▶ _Description of the task_:
Include in the output the line containing "Доставка і оплата (541, 302)" and each subsequent line of the records, through the end, transcribed exactly. Add nothing else.

(Stored data)
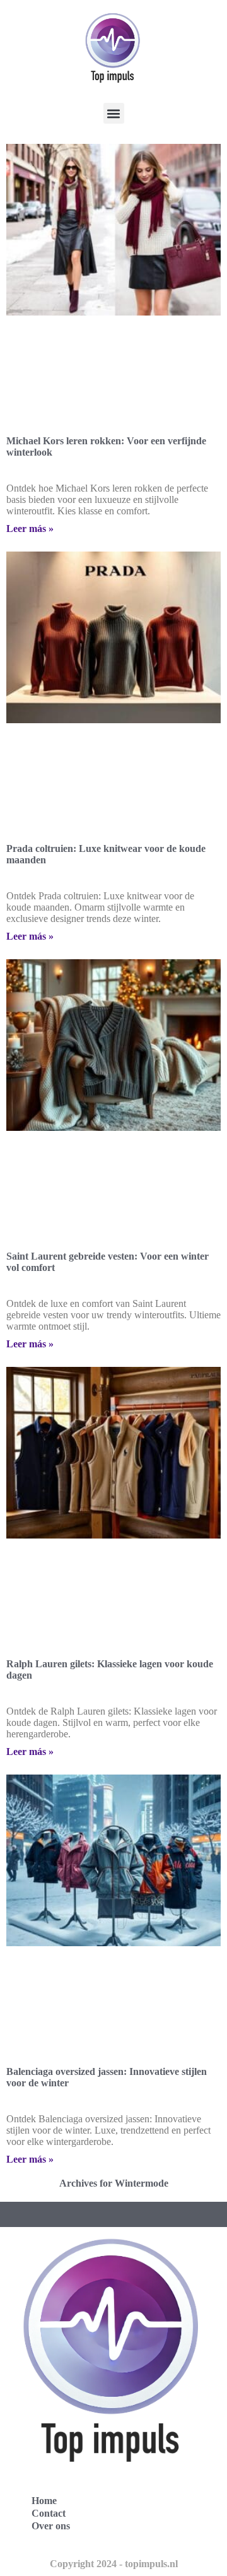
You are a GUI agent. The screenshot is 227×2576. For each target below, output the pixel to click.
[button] (113, 113)
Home (44, 2500)
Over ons (51, 2525)
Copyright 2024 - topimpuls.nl (114, 2563)
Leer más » (30, 528)
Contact (49, 2513)
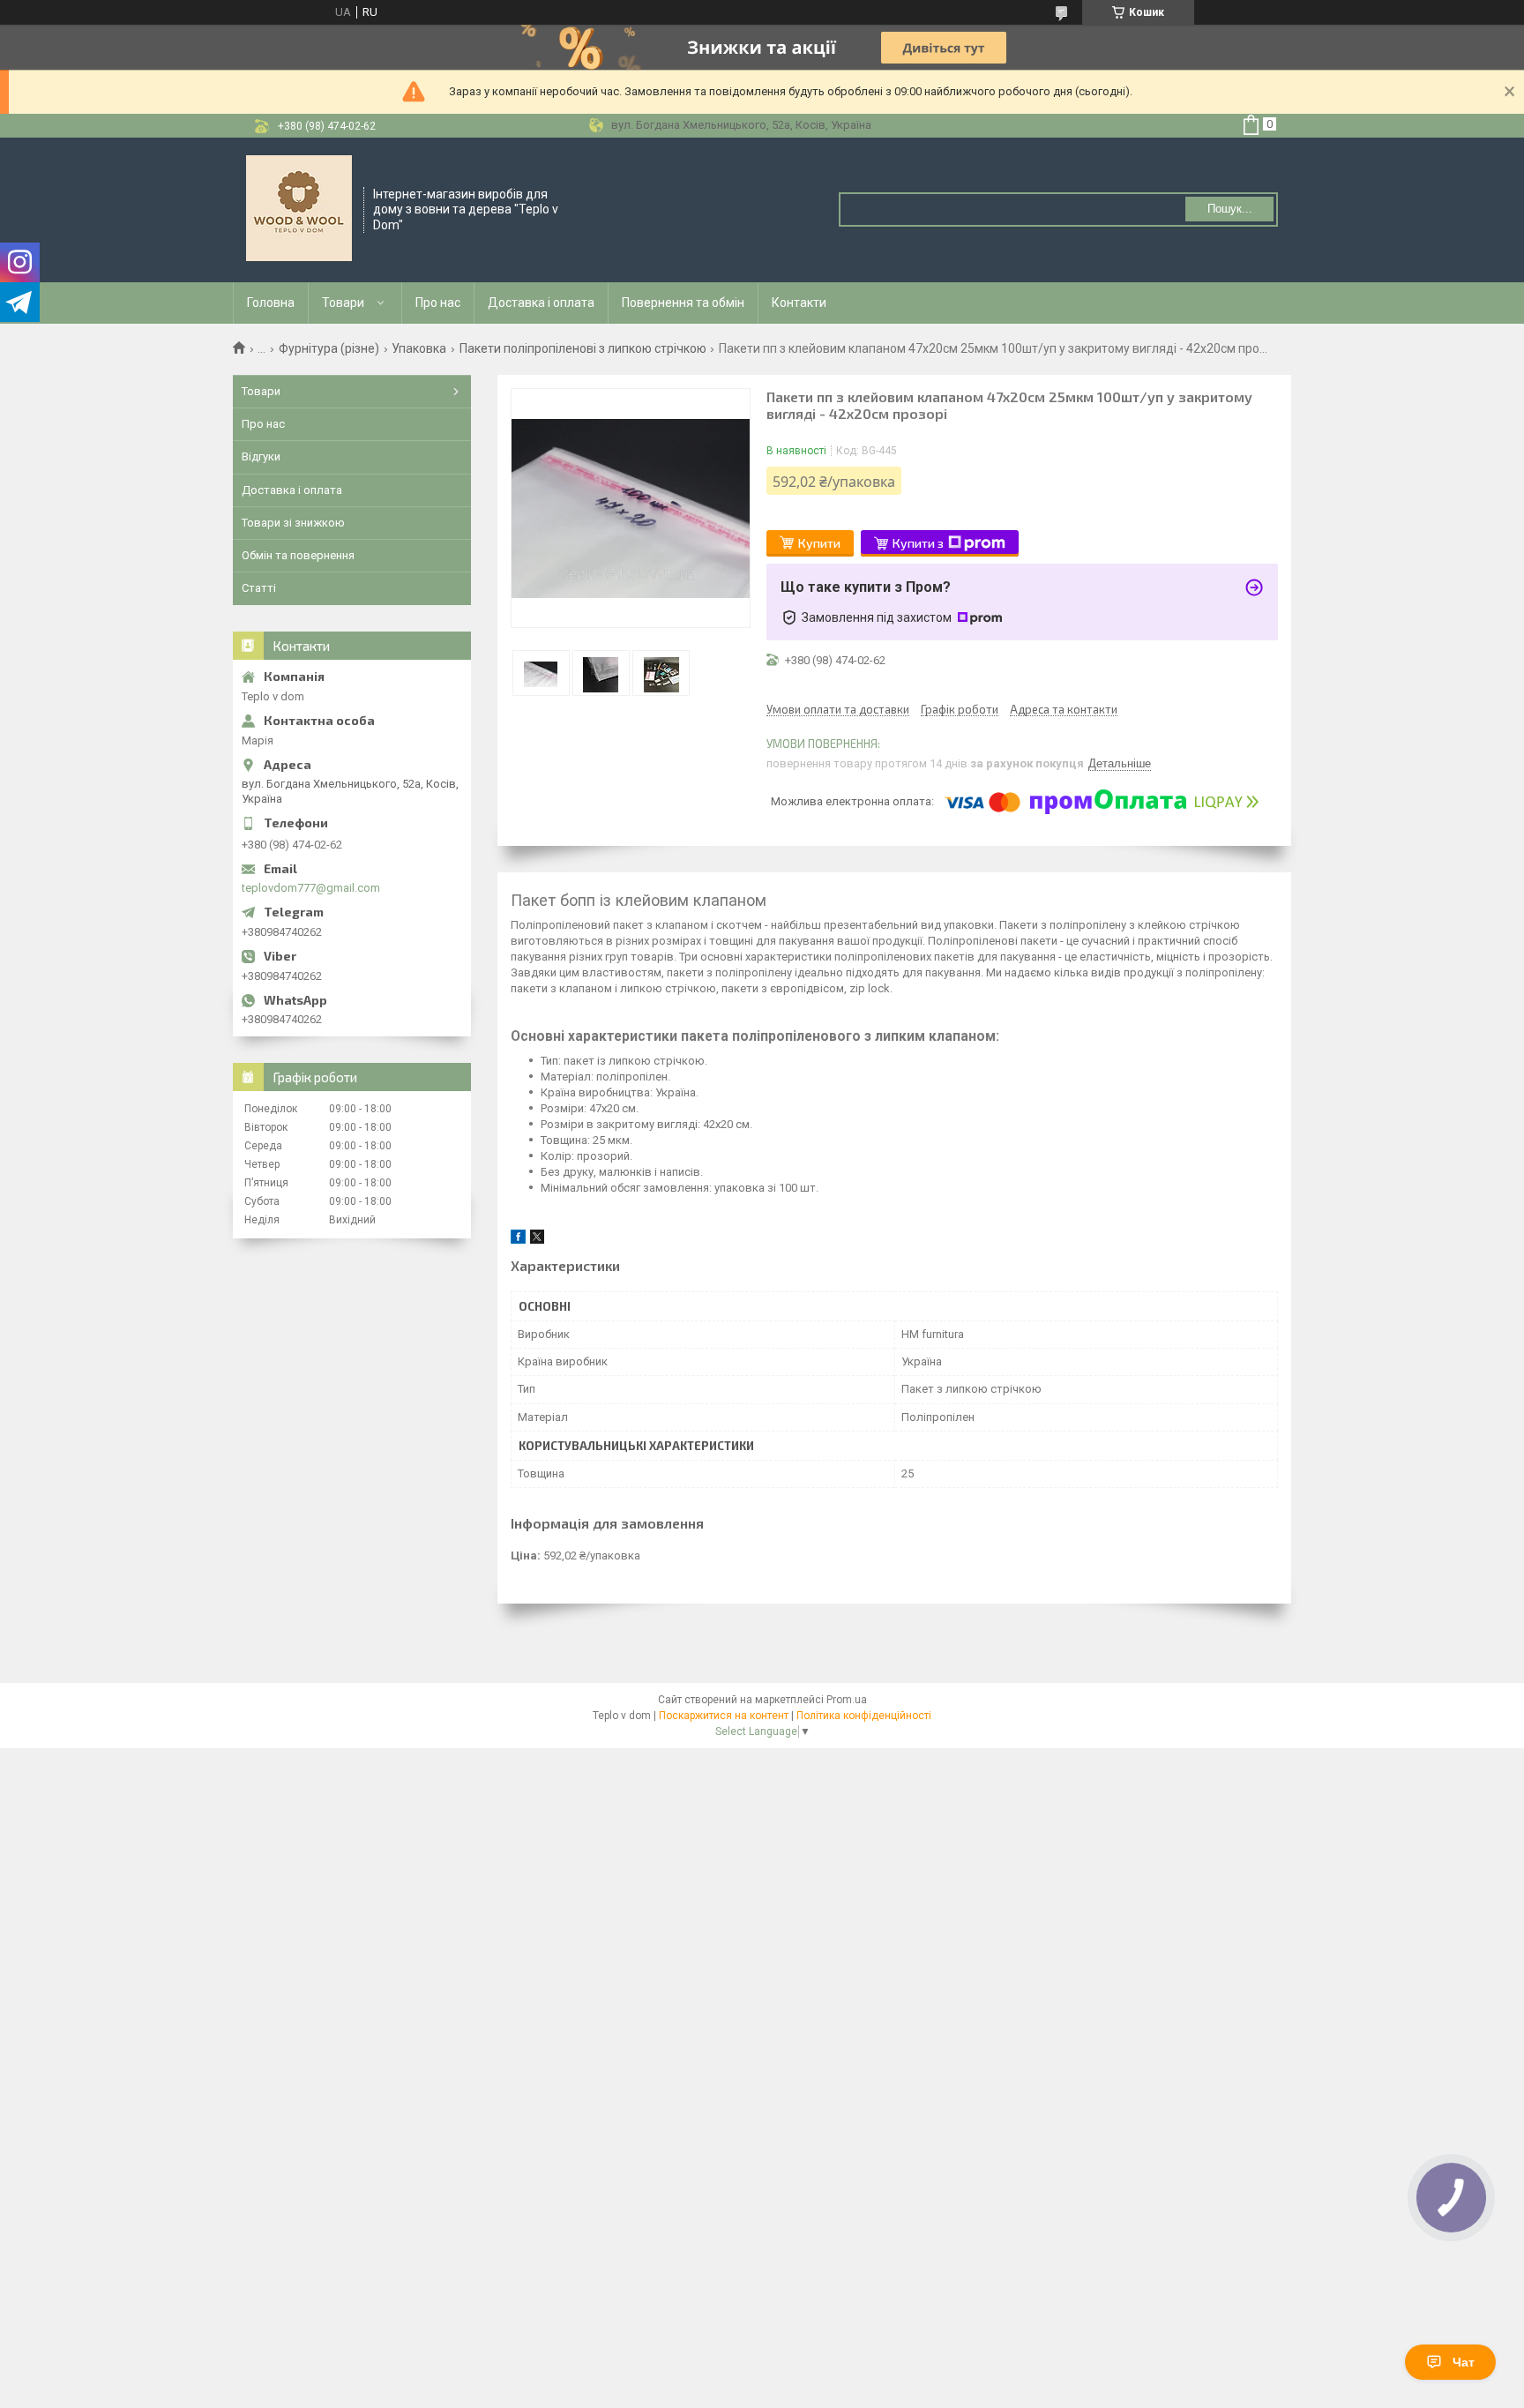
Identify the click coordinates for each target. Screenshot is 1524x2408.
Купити (819, 542)
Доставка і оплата (541, 302)
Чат (1464, 2362)
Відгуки (261, 456)
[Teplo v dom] (299, 208)
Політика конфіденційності (863, 1715)
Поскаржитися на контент (723, 1715)
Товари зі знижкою (293, 522)
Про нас (437, 302)
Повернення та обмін (683, 302)
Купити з (918, 542)
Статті (259, 588)
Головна (271, 302)
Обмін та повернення (298, 555)
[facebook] (518, 1239)
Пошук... (1229, 208)
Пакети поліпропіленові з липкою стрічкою (582, 348)
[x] (537, 1239)
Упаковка (419, 348)
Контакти (799, 302)
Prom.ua (846, 1700)
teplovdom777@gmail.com (311, 887)
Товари (343, 302)
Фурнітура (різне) (329, 348)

▶ _Reply_:
Доставка і оплата (541, 302)
Чат (1464, 2362)
Відгуки (261, 456)
[Teplo v dom] (299, 208)
Політика конфіденційності (863, 1715)
Поскаржитися на контент (723, 1715)
Товари зі знижкою (293, 522)
Про нас (437, 302)
Повернення та обмін (683, 302)
Купити з (918, 542)
Статті (259, 588)
Головна (271, 302)
Обмін та повернення (298, 555)
[facebook] (518, 1239)
Пошук... (1229, 208)
Пакети поліпропіленові з липкою стрічкою (582, 348)
[x] (537, 1239)
Упаковка (419, 348)
Контакти (799, 302)
Prom.ua (846, 1700)
teplovdom777@gmail.com (311, 887)
Товари (343, 302)
Фурнітура (різне) (329, 348)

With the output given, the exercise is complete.